6. Adopt PrivateLink
Adopting PrivateLink can help prevent lateral movement by providing a secure, private connection between an organization's AWS environment and other AWS services, such as Amazon S3, Amazon RDS, and Amazon Elasticsearch Service, which can limit an attacker's ability to move laterally through the organization's environment.
Here are key benefits of AWS PrivateLink:
- Private connectivity: PrivateLink allows organizations to connect to AWS services over an Amazon Virtual Private Cloud (VPC) endpoint rather than over the Internet. This provides a more secure and private connection, as all traffic stays within the AWS network.
- No public IPs: By using PrivateLink, organizations can avoid using public IP addresses, which can limit an attacker's ability to target and exploit vulnerabilities in the organization's environment.
- Limited lateral movement: PrivateLink can limit an attacker's ability to move laterally through the organization's environment by providing a secure, private connection to AWS services that is harder to access.
- Compliance and regulatory requirements: Some organizations are required to have private connectivity to certain services for compliance and regulatory reasons, PrivateLink can help with that by providing a way to connect to services privately.
- Reduced attack surface: Using PrivateLink can also reduce the attack surface as it limits the number of open ports and IPs in the organization, making it harder for an attacker to find vulnerabilities to exploit and move laterally.

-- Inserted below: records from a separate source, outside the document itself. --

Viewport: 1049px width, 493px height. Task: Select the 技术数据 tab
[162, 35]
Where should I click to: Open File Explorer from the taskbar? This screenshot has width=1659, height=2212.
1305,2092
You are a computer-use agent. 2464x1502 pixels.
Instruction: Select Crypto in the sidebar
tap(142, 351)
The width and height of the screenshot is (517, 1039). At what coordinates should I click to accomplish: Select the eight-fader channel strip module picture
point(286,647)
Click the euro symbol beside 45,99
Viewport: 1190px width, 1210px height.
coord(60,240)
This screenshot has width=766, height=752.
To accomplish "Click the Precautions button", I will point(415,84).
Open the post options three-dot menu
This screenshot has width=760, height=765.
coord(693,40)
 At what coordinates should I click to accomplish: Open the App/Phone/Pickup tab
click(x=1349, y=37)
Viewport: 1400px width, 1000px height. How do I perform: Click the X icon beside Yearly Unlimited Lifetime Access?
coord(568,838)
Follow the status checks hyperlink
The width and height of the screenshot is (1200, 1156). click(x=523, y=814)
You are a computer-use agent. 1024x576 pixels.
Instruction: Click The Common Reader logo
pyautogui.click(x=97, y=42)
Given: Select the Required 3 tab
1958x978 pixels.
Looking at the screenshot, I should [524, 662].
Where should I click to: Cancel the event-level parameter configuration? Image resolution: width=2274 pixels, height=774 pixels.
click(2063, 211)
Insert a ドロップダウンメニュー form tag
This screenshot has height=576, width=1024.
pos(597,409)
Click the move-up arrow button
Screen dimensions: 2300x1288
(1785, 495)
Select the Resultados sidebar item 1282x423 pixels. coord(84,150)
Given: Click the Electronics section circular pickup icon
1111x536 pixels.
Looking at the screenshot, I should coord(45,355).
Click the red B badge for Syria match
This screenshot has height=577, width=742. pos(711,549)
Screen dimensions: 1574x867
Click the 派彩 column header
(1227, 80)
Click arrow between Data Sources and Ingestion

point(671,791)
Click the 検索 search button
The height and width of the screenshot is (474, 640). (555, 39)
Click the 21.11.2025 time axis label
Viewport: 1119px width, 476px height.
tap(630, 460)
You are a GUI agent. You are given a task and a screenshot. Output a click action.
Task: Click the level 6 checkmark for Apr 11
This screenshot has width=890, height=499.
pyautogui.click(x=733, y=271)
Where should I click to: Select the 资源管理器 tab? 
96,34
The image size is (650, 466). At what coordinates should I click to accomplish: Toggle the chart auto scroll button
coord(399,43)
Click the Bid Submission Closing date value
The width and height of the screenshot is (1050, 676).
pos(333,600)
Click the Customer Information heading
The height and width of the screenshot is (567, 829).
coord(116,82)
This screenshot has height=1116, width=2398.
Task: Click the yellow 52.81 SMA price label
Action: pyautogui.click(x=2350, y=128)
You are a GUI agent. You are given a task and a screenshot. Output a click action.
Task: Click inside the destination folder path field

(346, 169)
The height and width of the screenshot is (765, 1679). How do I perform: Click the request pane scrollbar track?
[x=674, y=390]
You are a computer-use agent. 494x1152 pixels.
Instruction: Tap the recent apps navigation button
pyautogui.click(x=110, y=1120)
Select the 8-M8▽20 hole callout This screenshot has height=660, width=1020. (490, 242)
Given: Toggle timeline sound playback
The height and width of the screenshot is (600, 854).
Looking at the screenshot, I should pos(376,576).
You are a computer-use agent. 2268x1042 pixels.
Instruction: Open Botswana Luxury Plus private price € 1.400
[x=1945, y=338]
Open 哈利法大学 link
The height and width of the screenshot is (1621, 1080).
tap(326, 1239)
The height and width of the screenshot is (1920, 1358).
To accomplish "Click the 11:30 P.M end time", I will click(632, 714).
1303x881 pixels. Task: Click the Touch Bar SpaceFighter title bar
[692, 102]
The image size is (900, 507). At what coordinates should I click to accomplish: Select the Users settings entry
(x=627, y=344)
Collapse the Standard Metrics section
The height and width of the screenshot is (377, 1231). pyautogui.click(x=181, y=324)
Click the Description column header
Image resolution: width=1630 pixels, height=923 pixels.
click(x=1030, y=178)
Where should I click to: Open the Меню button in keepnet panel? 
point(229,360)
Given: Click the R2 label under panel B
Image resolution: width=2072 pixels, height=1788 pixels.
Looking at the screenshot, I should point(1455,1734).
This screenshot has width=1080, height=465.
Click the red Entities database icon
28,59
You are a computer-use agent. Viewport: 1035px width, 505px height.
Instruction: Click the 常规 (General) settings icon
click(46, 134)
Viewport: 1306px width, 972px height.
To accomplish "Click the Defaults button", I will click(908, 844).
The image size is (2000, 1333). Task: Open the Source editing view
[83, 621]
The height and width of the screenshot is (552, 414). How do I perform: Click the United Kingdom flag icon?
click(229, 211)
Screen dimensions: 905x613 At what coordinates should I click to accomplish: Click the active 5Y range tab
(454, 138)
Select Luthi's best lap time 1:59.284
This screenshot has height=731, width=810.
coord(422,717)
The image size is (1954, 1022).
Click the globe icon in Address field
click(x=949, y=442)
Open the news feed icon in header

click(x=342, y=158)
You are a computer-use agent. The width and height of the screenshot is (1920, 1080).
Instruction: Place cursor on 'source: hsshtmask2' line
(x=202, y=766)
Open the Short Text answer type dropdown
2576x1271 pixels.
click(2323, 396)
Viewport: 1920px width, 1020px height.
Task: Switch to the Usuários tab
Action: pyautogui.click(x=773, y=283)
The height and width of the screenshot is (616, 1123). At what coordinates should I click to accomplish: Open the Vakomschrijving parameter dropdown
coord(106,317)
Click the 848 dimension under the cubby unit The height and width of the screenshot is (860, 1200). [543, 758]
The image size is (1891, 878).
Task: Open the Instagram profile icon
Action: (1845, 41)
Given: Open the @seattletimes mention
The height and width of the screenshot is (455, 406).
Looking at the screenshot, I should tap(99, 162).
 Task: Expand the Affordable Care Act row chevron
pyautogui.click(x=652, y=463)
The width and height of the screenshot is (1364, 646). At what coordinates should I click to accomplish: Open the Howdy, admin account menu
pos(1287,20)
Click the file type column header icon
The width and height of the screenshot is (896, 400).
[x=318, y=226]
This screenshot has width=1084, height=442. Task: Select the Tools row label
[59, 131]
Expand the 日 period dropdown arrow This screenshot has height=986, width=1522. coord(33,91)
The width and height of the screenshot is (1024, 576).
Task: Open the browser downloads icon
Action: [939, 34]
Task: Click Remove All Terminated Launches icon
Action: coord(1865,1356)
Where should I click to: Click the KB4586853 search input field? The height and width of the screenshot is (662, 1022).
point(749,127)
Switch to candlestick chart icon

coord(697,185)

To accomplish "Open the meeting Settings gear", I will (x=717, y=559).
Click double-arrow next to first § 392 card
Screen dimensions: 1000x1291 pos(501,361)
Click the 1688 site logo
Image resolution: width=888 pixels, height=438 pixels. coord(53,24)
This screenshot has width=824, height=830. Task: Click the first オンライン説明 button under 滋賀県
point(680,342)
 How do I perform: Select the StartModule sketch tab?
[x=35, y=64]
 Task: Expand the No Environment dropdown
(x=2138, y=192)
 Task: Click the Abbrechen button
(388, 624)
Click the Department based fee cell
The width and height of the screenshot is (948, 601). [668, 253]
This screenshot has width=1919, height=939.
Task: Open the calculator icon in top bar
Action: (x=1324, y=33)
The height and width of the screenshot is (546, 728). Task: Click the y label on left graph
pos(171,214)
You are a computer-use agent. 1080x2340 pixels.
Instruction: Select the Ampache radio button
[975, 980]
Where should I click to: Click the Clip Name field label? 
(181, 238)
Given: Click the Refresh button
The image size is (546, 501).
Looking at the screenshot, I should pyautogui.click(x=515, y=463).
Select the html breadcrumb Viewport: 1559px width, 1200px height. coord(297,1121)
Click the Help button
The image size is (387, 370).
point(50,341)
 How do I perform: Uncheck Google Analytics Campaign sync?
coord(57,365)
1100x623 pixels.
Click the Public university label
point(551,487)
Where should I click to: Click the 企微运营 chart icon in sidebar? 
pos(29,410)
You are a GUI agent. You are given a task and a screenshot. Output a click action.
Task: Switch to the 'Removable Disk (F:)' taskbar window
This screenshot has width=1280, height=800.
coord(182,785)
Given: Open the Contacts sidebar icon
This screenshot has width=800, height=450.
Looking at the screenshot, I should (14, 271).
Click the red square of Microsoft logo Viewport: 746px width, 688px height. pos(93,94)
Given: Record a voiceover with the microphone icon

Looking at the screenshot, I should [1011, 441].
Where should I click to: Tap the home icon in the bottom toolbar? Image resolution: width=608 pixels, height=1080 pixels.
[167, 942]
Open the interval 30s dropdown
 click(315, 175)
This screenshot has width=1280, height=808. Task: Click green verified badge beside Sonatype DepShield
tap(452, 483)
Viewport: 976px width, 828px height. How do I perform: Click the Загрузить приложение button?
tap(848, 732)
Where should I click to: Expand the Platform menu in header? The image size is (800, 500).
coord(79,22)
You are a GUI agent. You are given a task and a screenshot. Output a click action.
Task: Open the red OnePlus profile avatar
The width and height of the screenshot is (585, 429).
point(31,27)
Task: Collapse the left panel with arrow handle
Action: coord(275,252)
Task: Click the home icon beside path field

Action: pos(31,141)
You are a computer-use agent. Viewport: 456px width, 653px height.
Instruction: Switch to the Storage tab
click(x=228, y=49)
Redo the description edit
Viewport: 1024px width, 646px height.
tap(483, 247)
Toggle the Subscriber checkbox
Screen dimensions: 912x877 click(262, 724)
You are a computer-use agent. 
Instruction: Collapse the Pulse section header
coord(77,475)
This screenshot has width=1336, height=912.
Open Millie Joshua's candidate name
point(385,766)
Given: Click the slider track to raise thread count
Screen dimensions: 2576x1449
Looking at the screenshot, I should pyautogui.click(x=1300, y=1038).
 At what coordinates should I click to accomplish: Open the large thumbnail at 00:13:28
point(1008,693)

In conclusion, lateral movement is a serious threat to organizations that use AWS, as it allows attackers to move through an organization's cloud infrastructure and gain access to sensitive data and resources. Organizations can take a number of steps to prevent lateral movement, such as implementing strict firewalls, removing cleartext cloud and private keys, remediating critical vulnerabilities immediately, isolating the environment, and adopting Private Link.
One of the most effective ways to detect and stop lateral movement attacks is using XDR solutions. These solutions provide a holistic view of an organization's entire security posture, automate the response to security incidents, and use machine learning to detect unknown threats. By implementing XDR solutions, organizations can detect and respond to lateral movement attacks quickly and effectively, helping to protect their cloud infrastructure and sensitive data from cyber threats.